## ACTIVITY
In the data below, find the line containing "Переключение (164, 564)", then set down that line and every later line up to and including the line containing "Eltreco (131, 1375)", exactly.

*** STUDY MATERIAL Section Begins ***

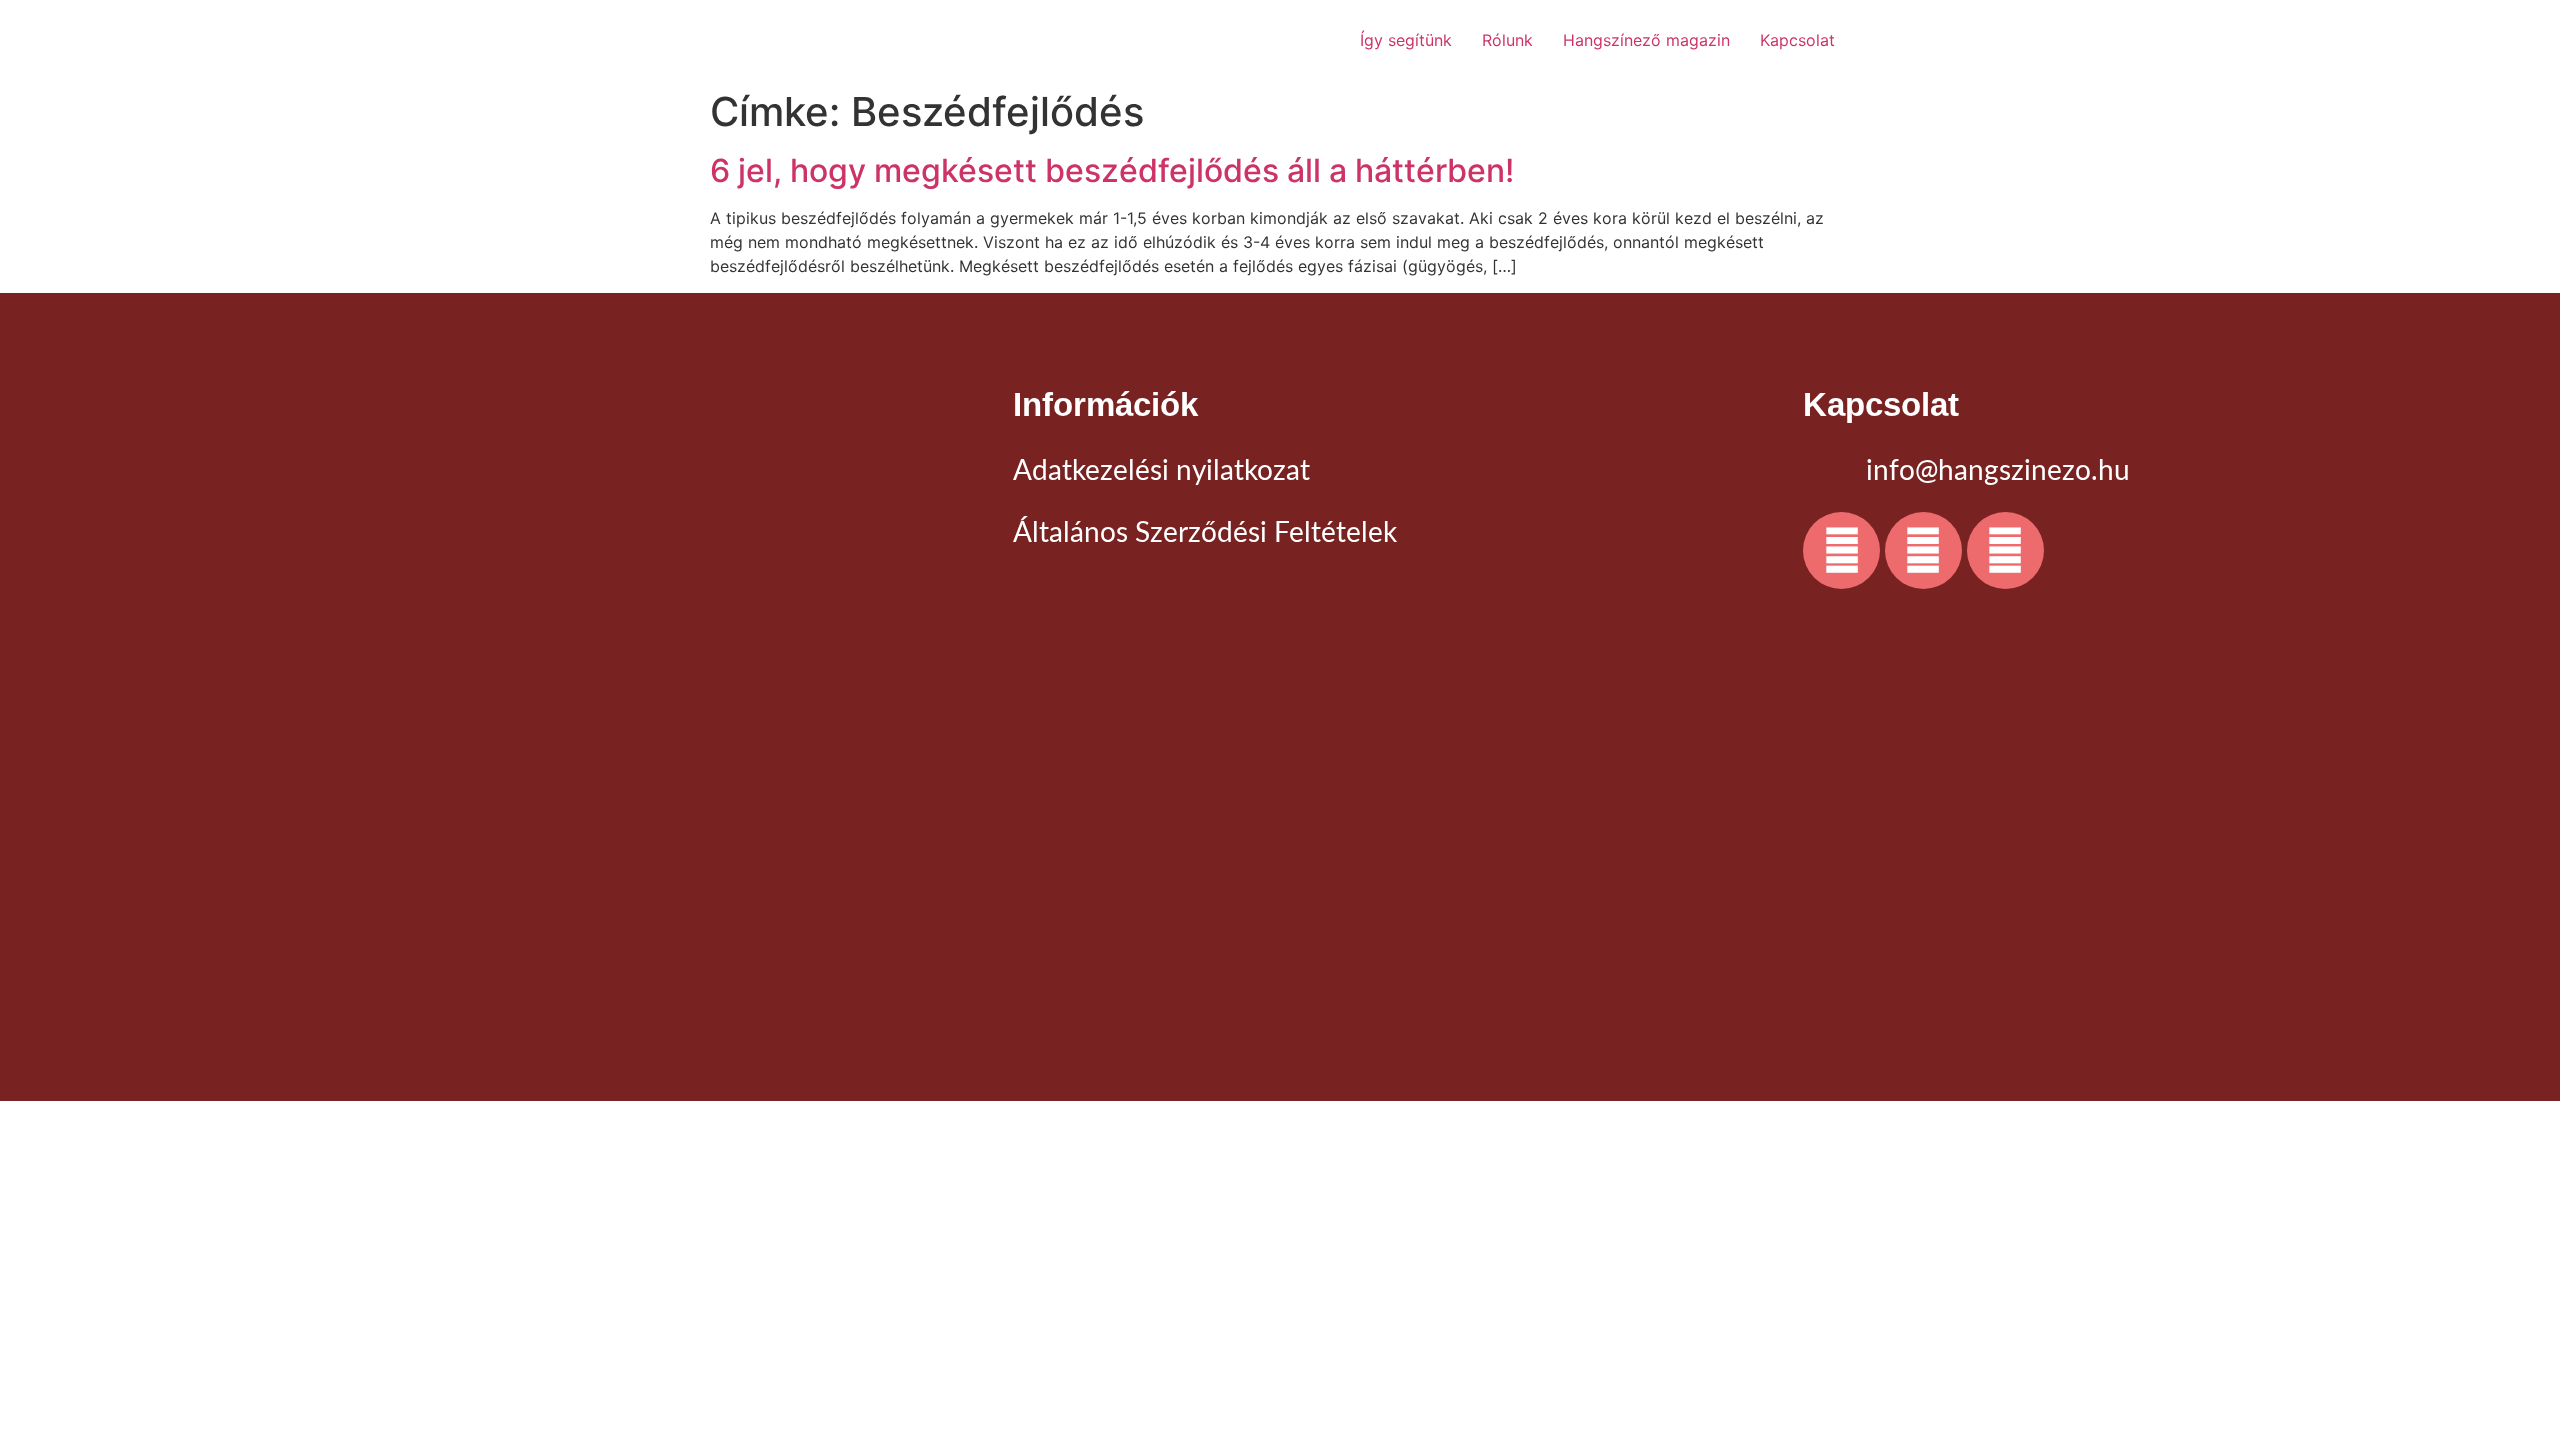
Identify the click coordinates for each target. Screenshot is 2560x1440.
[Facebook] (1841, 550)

*** STUDY MATERIAL Section Ends ***
*** STUDY MATERIAL Section Begins ***

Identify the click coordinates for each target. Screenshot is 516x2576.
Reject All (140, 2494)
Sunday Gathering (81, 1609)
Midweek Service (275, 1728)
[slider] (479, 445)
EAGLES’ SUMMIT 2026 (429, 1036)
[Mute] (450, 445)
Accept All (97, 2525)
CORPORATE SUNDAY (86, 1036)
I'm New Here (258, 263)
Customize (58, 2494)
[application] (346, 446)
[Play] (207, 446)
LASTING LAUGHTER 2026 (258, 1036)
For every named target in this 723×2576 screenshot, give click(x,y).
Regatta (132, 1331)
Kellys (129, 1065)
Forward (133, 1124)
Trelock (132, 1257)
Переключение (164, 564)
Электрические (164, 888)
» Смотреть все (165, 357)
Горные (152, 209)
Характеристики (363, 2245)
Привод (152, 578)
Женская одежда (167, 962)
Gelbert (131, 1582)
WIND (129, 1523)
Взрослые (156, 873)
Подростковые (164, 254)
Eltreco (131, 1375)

*** STUDY MATERIAL Section Ends ***

## ANSWER AREA
Переключение (164, 564)
Электрические (164, 888)
» Смотреть все (165, 357)
Горные (152, 209)
Характеристики (363, 2245)
Привод (152, 578)
Женская одежда (167, 962)
Gelbert (131, 1582)
WIND (129, 1523)
Взрослые (156, 873)
Подростковые (164, 254)
Eltreco (131, 1375)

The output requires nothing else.